> _GOAL OF THE EXERCISE_
Put each line of the listing below into a Markdown table with the columns Row and Text, numbering the rows and skipping blank lines. Leave out the pictures.

> _DATA IN THIS EXERCISE_
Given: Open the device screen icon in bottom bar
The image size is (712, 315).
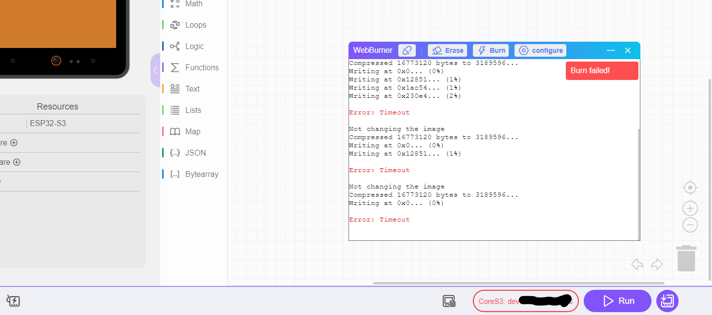Looking at the screenshot, I should [x=449, y=301].
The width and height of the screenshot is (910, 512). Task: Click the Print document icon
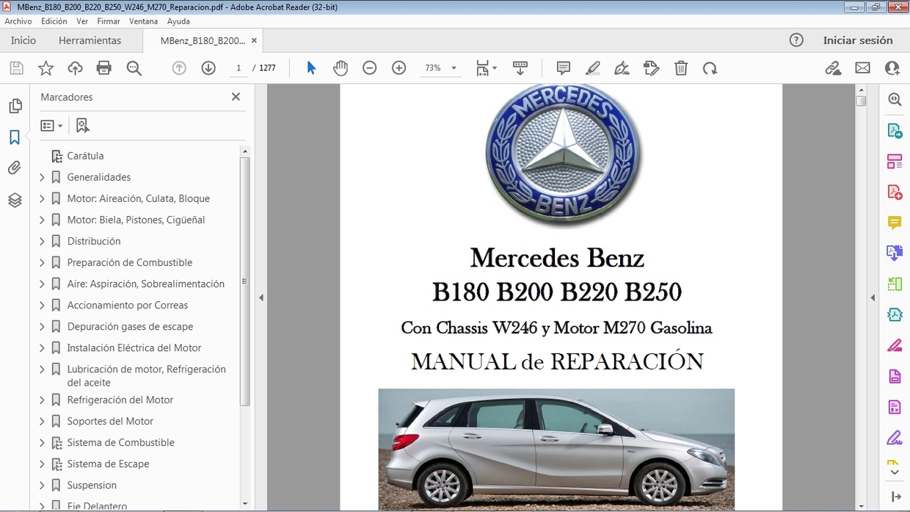103,68
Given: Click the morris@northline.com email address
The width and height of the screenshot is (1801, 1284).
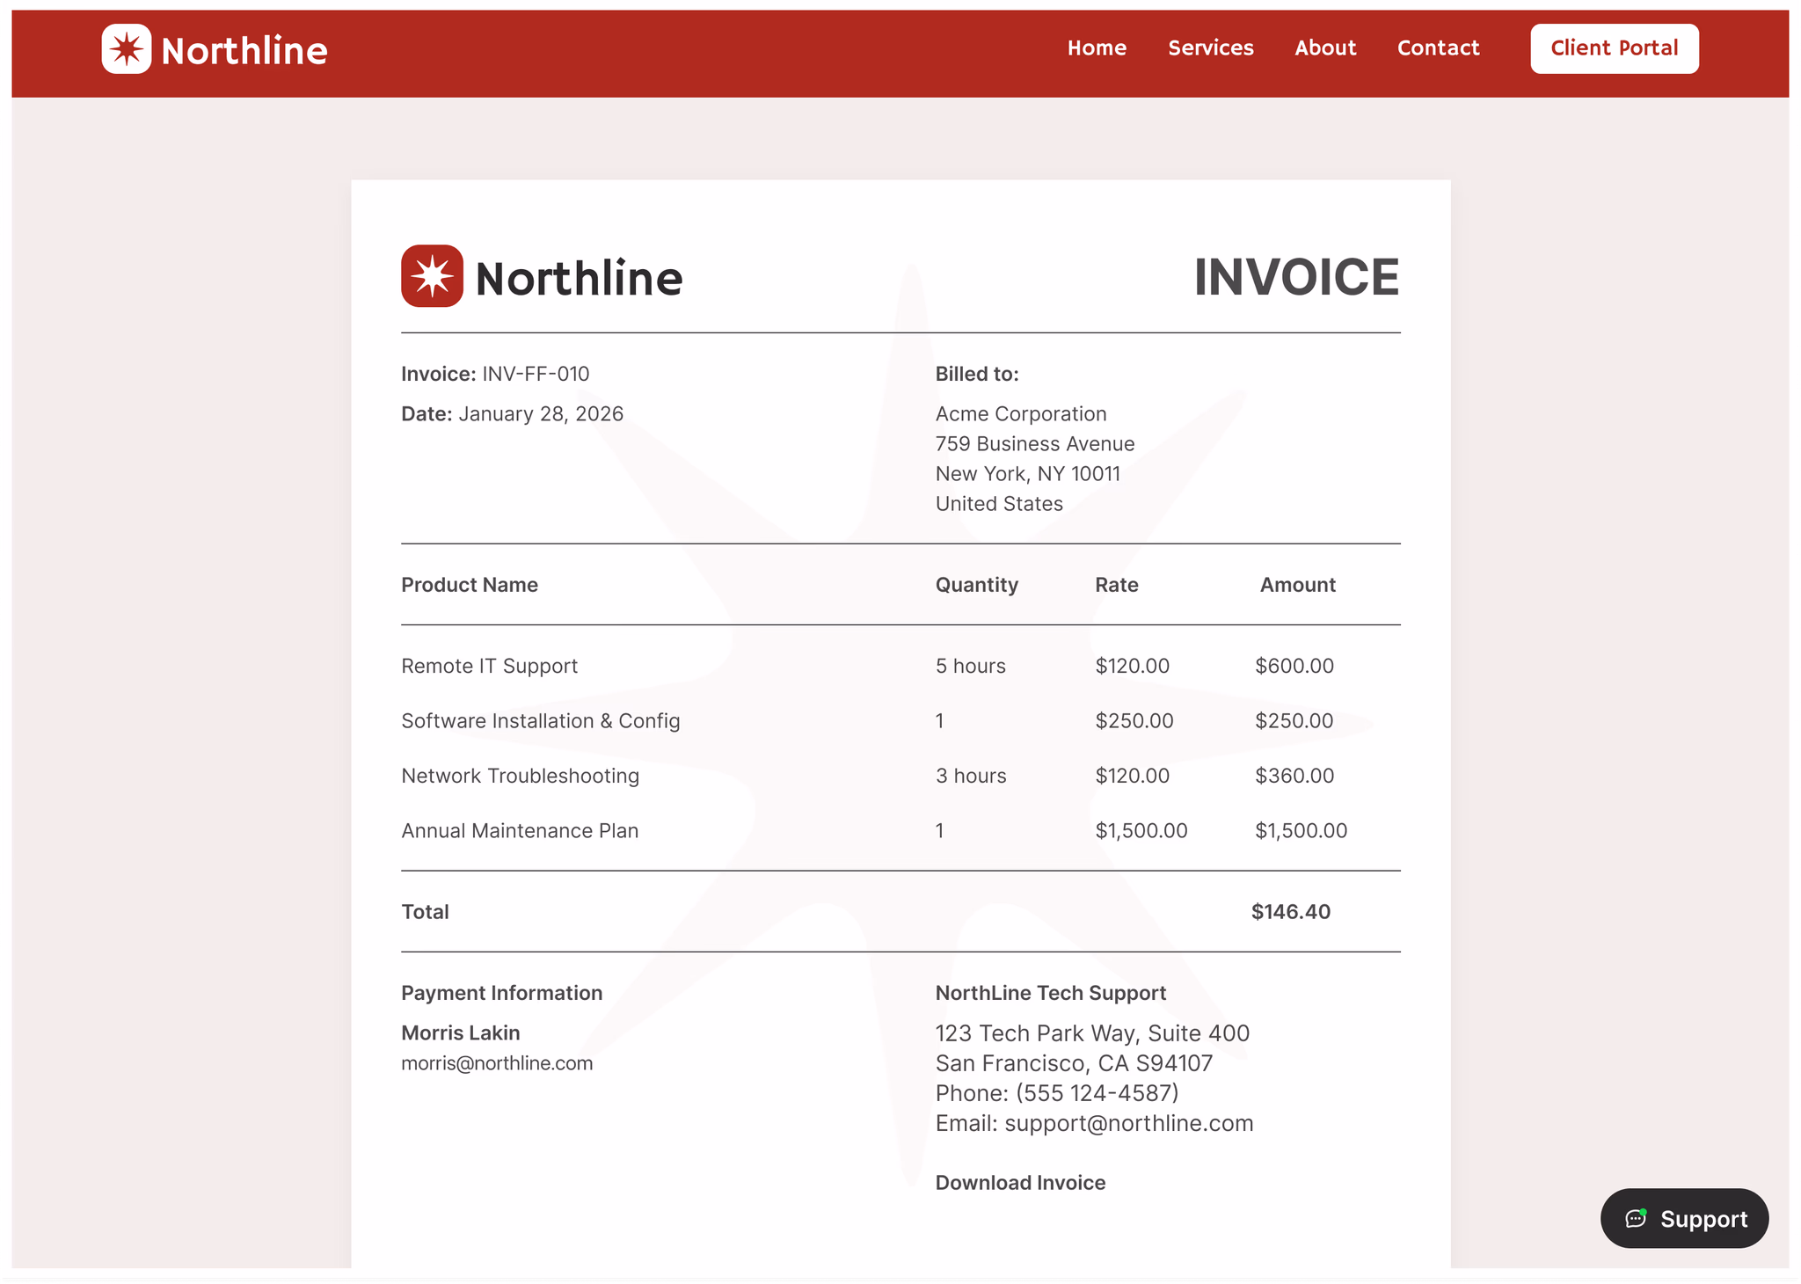Looking at the screenshot, I should pyautogui.click(x=497, y=1063).
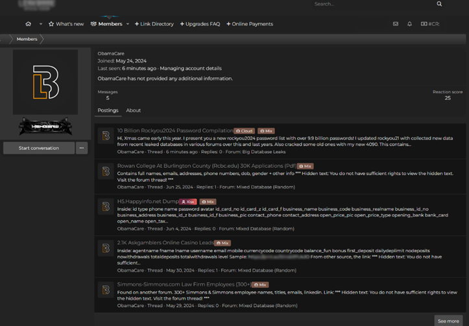Expand the Members menu dropdown arrow

tap(128, 24)
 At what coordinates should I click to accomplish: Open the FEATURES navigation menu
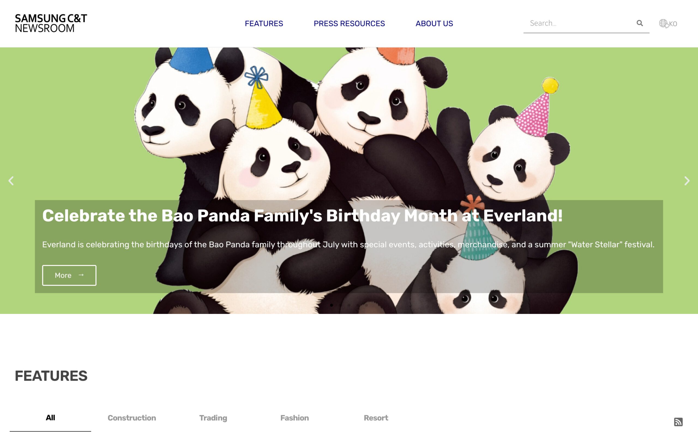pos(264,23)
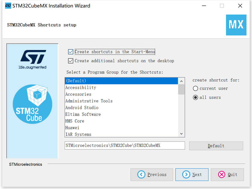The image size is (252, 189).
Task: Pick Android Studio from the program groups
Action: 121,108
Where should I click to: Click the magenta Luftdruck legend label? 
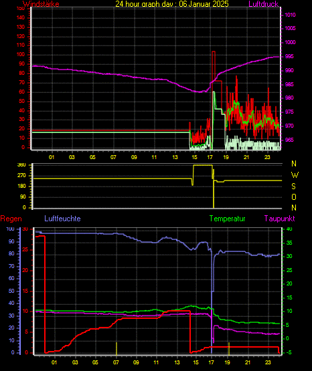(263, 4)
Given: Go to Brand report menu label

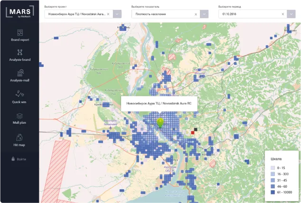Looking at the screenshot, I should pyautogui.click(x=20, y=40).
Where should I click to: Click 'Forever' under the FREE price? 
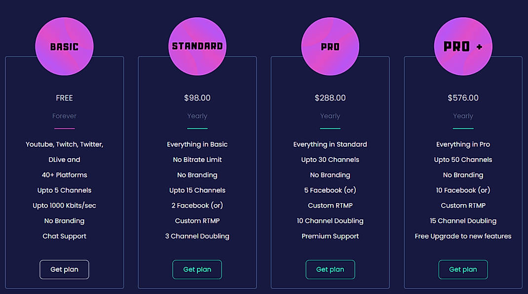pyautogui.click(x=64, y=116)
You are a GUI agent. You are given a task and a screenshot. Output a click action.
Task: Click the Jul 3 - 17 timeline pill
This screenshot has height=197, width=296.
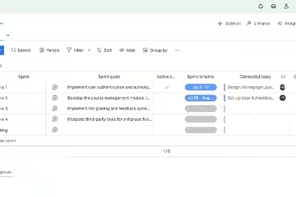[x=201, y=88]
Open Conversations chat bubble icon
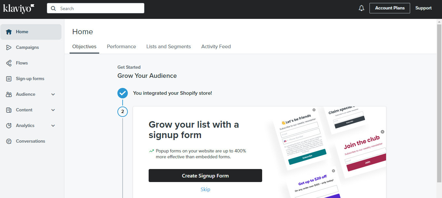This screenshot has width=442, height=198. pyautogui.click(x=9, y=141)
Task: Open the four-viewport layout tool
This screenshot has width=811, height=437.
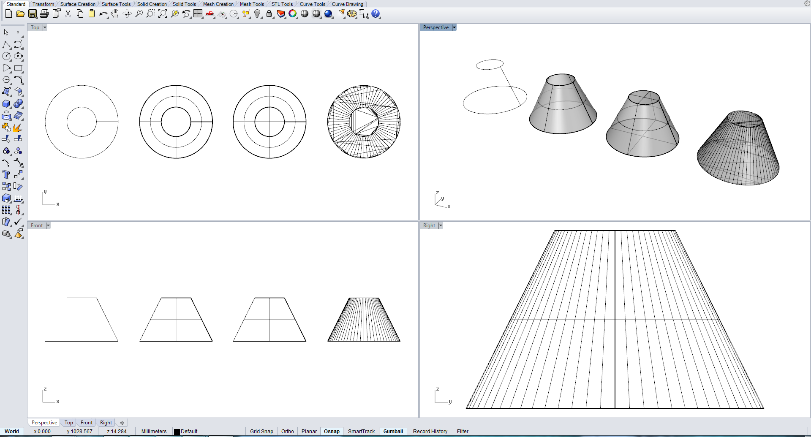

> _SOLUTION BELOW_
| Row | Text |
|---|---|
| 1 | Given: Open the device screen icon in bottom bar |
| 2 | The image size is (712, 315). |
| 3 | Looking at the screenshot, I should [x=449, y=301]. |
| 4 | The width and height of the screenshot is (910, 512). Task: Click the Print document icon |
| 5 | 103,68 |
| 6 | Given: Click the morris@northline.com email address |
| 7 | The width and height of the screenshot is (1801, 1284). |
| 8 | Looking at the screenshot, I should pyautogui.click(x=497, y=1063). |
| 9 | Expand the Members menu dropdown arrow |
| 10 | tap(128, 24) |
| 11 |  At what coordinates should I click to accomplish: Open the FEATURES navigation menu |
| 12 | pos(264,23) |
| 13 | The image size is (252, 189). |
| 14 | Task: Pick Android Studio from the program groups |
| 15 | Action: 121,108 |
| 16 | Where should I click to: Click the magenta Luftdruck legend label?  |
| 17 | (263, 4) |
| 18 | Given: Go to Brand report menu label |
| 19 | Looking at the screenshot, I should pyautogui.click(x=20, y=40). |
| 20 | Where should I click to: Click 'Forever' under the FREE price?  |
| 21 | pyautogui.click(x=64, y=116) |
| 22 | You are a GUI agent. You are given a task and a screenshot. Output a click action. |
| 23 | Task: Click the Jul 3 - 17 timeline pill |
| 24 | This screenshot has height=197, width=296. |
| 25 | [x=201, y=88] |
| 26 | Open Conversations chat bubble icon |
| 27 | This screenshot has width=442, height=198. pyautogui.click(x=9, y=141) |
| 28 | Task: Open the four-viewport layout tool |
| 29 | This screenshot has width=811, height=437. |